3. What’s been the most rewarding experience in your editing career?

Terry: I love working with authors who are willing to work hard to improve their books. The best writers are those willing to go through numerous drafts in order to deliver something that is polished and powerful. I have had the honor of working with some exceptional writers—people whose talent far outstrips my own—but have been able to help them make a good book even better. Few things are more satisfying than that!

4. How do you think faith and the arts interact?

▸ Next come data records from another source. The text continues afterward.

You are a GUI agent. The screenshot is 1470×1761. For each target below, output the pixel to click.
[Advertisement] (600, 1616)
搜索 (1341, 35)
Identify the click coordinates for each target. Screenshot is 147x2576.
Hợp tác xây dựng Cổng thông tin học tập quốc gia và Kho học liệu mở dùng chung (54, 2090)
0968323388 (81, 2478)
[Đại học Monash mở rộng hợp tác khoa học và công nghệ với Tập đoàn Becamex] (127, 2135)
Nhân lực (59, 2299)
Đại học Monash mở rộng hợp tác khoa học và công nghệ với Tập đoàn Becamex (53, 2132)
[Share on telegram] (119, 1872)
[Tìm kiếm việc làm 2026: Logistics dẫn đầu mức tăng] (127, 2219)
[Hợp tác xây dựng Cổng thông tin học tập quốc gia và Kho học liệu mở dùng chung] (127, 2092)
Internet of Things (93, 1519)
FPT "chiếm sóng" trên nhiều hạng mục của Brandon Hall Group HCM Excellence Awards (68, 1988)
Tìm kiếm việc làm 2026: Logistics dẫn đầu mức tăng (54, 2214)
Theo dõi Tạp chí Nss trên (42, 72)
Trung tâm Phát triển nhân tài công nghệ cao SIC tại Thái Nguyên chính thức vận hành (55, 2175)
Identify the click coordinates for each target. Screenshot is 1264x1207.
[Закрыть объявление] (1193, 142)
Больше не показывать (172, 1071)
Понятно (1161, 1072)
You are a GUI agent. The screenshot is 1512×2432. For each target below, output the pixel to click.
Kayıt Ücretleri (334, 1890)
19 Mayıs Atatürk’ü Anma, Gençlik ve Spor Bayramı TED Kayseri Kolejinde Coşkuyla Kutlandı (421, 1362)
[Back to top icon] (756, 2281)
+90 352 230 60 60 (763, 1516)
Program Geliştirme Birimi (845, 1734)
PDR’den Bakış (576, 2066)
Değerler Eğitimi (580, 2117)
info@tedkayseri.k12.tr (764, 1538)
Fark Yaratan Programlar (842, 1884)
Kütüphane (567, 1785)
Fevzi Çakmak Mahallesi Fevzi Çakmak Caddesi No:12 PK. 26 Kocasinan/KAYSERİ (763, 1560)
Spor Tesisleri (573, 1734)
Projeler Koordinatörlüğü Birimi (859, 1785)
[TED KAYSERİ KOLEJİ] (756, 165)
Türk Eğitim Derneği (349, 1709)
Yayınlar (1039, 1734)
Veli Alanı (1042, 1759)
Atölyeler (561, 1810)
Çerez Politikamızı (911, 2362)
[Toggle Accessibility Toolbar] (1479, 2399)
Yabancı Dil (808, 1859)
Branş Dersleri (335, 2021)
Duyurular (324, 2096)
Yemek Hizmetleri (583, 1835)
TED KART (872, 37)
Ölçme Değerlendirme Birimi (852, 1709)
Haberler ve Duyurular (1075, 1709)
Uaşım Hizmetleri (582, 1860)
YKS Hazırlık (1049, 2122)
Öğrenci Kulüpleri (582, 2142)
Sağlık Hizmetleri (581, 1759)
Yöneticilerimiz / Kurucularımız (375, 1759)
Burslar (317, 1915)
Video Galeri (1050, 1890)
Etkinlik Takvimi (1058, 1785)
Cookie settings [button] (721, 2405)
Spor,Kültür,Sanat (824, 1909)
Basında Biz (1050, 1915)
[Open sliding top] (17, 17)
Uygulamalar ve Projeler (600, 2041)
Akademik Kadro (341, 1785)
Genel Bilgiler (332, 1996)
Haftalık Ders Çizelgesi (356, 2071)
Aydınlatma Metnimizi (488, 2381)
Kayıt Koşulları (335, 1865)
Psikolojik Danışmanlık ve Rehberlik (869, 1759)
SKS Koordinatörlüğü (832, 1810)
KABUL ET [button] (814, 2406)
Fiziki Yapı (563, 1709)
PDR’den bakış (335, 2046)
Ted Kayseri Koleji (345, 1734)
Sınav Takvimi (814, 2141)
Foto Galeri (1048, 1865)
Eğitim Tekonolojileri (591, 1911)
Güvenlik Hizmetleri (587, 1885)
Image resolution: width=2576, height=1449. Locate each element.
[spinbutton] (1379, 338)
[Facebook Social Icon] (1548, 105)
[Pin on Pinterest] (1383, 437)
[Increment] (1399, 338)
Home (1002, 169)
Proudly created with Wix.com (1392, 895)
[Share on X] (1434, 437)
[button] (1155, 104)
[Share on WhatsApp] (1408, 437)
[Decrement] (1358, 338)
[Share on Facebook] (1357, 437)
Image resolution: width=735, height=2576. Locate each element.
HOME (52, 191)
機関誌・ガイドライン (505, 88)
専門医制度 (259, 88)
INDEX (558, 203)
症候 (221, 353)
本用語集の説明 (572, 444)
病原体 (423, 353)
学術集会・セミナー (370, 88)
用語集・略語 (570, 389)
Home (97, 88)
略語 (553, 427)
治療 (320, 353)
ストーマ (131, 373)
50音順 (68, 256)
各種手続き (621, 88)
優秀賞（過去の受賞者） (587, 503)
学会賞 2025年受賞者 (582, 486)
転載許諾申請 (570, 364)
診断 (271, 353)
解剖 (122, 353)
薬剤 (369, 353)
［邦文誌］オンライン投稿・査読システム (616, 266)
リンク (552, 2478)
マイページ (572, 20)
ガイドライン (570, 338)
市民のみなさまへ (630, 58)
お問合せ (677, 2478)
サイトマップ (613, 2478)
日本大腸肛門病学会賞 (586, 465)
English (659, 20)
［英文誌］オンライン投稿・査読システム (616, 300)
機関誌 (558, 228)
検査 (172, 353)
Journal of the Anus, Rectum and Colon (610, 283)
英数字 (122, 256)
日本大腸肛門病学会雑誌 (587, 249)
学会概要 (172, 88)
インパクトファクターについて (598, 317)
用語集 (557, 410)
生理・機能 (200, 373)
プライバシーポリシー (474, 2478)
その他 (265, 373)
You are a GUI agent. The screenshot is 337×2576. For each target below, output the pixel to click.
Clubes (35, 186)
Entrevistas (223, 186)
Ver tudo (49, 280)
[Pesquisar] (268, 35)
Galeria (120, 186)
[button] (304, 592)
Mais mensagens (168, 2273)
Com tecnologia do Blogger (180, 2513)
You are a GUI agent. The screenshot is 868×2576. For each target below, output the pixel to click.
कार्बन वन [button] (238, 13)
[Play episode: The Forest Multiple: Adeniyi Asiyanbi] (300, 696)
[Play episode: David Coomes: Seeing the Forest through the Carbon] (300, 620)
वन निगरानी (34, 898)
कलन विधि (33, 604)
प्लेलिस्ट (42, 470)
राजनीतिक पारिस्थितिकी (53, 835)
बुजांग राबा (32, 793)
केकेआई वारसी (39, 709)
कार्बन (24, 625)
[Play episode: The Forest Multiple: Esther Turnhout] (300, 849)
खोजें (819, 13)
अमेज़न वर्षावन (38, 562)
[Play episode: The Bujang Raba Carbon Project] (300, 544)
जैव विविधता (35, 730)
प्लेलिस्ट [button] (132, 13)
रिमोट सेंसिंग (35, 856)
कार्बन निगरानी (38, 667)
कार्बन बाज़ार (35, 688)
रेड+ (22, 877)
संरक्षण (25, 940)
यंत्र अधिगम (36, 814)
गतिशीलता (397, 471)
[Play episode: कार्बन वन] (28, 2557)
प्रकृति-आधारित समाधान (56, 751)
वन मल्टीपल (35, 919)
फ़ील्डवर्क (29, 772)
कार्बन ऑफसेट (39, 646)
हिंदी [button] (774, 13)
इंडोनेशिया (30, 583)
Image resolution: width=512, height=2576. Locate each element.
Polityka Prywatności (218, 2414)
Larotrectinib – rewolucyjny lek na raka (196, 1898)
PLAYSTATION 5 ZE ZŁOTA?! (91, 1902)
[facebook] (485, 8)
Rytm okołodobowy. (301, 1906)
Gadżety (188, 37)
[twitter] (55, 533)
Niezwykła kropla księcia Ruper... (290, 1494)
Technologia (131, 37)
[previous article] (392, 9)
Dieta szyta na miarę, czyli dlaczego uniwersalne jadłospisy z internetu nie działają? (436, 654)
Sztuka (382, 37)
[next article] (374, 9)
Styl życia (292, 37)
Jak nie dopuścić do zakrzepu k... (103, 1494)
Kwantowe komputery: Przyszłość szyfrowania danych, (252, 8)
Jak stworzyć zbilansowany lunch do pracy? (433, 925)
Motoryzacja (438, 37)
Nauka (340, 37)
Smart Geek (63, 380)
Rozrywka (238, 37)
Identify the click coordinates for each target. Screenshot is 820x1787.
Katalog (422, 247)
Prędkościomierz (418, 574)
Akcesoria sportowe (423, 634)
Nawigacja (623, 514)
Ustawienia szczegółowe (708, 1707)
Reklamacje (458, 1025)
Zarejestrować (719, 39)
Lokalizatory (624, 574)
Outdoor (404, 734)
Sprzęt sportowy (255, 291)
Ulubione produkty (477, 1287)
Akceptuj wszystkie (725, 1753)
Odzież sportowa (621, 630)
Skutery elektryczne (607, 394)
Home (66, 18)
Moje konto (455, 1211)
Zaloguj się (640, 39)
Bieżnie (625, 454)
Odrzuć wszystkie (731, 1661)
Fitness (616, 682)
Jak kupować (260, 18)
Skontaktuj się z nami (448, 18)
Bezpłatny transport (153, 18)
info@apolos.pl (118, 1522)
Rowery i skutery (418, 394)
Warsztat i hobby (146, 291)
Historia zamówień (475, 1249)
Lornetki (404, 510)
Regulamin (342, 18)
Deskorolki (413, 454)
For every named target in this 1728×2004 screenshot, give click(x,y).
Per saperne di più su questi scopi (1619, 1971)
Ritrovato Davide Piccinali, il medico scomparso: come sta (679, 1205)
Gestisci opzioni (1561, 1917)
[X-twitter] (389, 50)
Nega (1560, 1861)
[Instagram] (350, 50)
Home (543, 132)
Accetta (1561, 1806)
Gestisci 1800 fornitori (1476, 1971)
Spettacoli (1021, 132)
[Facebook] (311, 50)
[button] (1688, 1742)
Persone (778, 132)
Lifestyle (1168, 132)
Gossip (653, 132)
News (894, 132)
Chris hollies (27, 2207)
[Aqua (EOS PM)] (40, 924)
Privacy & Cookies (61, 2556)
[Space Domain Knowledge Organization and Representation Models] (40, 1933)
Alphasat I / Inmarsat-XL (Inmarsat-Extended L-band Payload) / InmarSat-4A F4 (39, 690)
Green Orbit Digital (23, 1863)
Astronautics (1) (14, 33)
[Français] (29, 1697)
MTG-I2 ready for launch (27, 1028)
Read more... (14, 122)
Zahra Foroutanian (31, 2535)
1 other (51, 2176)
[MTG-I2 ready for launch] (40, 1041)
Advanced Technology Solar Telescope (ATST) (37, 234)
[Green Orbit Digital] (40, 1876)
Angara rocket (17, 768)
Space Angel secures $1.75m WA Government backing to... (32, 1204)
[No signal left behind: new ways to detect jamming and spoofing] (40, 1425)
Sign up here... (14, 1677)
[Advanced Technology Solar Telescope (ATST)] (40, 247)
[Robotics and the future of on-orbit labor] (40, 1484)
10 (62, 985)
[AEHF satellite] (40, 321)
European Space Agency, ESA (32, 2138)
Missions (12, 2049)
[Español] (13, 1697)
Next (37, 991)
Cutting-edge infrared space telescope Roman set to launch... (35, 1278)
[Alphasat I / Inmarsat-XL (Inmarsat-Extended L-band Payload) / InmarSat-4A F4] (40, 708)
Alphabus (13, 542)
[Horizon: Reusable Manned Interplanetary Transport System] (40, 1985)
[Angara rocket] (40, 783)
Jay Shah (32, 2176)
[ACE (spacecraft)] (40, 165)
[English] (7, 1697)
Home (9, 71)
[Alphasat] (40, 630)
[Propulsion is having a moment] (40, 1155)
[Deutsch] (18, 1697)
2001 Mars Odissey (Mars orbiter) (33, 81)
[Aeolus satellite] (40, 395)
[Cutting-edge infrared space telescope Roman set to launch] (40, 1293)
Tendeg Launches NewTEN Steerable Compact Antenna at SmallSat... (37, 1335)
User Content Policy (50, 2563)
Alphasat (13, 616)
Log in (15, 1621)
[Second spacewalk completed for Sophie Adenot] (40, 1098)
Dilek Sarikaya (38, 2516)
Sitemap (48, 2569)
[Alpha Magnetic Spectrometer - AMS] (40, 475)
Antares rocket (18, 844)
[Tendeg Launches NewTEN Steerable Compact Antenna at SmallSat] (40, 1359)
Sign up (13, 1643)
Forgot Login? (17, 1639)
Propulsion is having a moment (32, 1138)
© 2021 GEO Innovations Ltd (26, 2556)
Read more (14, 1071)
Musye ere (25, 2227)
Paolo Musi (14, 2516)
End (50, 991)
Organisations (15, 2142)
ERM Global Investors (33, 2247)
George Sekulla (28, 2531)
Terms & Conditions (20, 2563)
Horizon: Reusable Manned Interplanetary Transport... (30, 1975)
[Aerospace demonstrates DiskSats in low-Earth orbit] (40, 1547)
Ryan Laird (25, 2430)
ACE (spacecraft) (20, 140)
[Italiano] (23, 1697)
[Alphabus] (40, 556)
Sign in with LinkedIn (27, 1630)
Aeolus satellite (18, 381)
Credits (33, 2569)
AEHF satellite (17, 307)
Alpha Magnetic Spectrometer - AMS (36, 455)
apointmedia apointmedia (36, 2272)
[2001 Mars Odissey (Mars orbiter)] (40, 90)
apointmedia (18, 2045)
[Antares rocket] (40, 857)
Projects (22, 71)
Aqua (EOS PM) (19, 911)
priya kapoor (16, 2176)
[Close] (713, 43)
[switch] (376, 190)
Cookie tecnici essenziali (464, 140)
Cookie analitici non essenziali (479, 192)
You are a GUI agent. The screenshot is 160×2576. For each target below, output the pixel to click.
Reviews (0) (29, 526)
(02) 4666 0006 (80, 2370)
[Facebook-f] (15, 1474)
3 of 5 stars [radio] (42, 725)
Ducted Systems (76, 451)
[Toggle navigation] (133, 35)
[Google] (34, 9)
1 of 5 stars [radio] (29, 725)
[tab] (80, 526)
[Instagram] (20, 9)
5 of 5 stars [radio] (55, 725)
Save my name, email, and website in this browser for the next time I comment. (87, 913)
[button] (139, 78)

Terry: Do you have a couple of hours to talk about this? J This is one of my favorite topics, and one I am currently working on for a new book I am writing. We are created in the image of God, and one of the obvious characteristics of God is that He is a creator. We have the privilege and enjoyment of also being what Tolkien referred to as “sub-creators,” those who re-arrange God’s creation in fresh and beautiful ways. And I believe that God speaks to us very powerfully in beauty. I am often moved more deeply by a song or a painting or a film than I am by most sermons. To be an artist, with words or paints or film or clay or a quilt or whatever, is a high and important calling. But Christian art should not be propaganda for the Christian cause. It should be about truth. Art is all about truth-telling, including uncomfortable truths, and we all need to be challenged and inspired in ways that the arts best accomplish.

5. You’re an avid C.S Lewis fan and have written books and spoken often about him. When did you fall in love with his writing?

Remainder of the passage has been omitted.